A bad haircut can ruin a day and a week and, depending upon how fast your hair grows, a couple of months. In our souls, we know that hair grows, but not instantaneously. So, we (mostly women) work with barrettes and ponytails and even a few hairbands and hats to survive the growing out period. We probably vow never to cut our hair again and bewail our manifold sins of bad haircuts with friends over chocolate and wine. We wait. We even cry.
Life goes on, and little by little, hair grows and we aren't so horrified by the prospect of the morning hairstyle routine. We start to work with the change of hair. Maybe we even like it.
Okay, so maybe you men out there can't really relate, but I suspect that most women can. We've all had the questionable hairstyle. Maybe we thought we'd really like the short pixie cut. Maybe we listened to the ill-given advice from the stylist or a friend. Maybe we thought we were ready for a change and be a redhead, and we really weren't.
Or maybe we were ready and we just needed time to get used to the cut.
Change, transition, upheaval - call it what you will, but they all feel like cuts. And they are. They are cuts to our comfort, our routine, our souls as we've come to know them. They are cuts that often remove what we don't need anymore, that open our selves up to something more, or loose us from some bondage. Those cuts, painful though they are, often provide the spaces for the light of God to shine through.
I've got several close friends in transition and change. A few in the search process for a new call, one dealing with the impact when a husband takes a new call and all that will and will not involve for her and the family and herself, one with a soon-to-be-former spouse, one with a potential new spouse.
Oh, I remember that space. I'm mildly fallow right now and savoring it, as I know fallow doesn't last for long, especially when one's bishop follows God's call to somewhere else. Fallow is the holy rest stop for a few moments where we can breath deeply and see where we were and how far we've come and smile. Fallow lets us look at the places where we were cut and see the scar that has healed, test the movement and ability of the wounded soul, and maybe even leap in joy. I was in the thick of the search process, among other things, this time last year. A close friend told me, "Your present is not your future," a mantra that seems to be rooted in the words of those who were enslaved by owners in the deep south and yearning for liberation. It became my prayer, my reassurance that God was working and wanting good things for me, even when the mountain I was climbing was too steep and rocky for me to see anything but the terrain around me, but I could pray.

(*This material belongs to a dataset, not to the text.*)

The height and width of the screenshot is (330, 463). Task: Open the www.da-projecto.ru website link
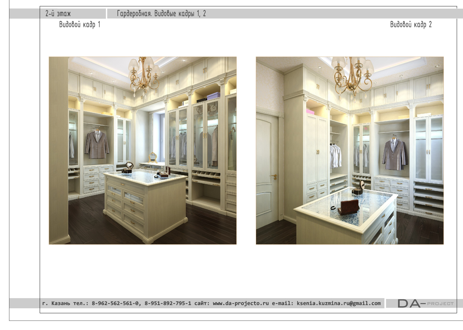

Climb rocks, bleed, pray: My present is not my future. Stumble, slide down, pray: My present is not my future. Stand up again, breathe, pray.
In the midst of anxiety, worry, change, even devastation and loss of hope, our present is not our future.
Last night I gathered with other clergy and laity at the Celebration of New Ministry of a new friend and saw many of the new people who were not in my life last year - my current parishioners, parishioners in other churches whom I've met and worked with in the diocese, new clergy colleagues and friends. And I simply marveled for a few moments, overwhelmed by the love of where I am now. Overwhelmed, really, by my experience that God walked with me through the growing-out and cutting, and did indeed want good things for me.
The temptation is for me, or any of us who have gone through the cutting and growing, to blithely tell those currently in that place, "Oh, it will get better." That, in general, is not for me or any of us to say to anyone else. "Better" always feels like a relative word. What is better for some is not better for others. How we would fix something or someone's life is often not on God's to-do list. As I get older and acquire more scars, I find that grasping for the sunny side in dark times usually meets our need rather than the need of the person in the great deep with God. I don't even know how helpful reminding people that God is in the change, transition, cutting, and upheaval with us is for many people.
Maybe, when it all feels out of control and we are bleeding from the cuts and changes of life, we just need someone who can look through the bad haircut or messy life and smile at the good soul underneath it all. Maybe we just need a friend who can let us borrow the fabulous hat she acquired from her latest bad haircut until we feel safe enough on our own. Maybe we just need to hold each other's hands in silent solidarity until the hurting soul finally takes a deep breath and says, "You know, I feel better."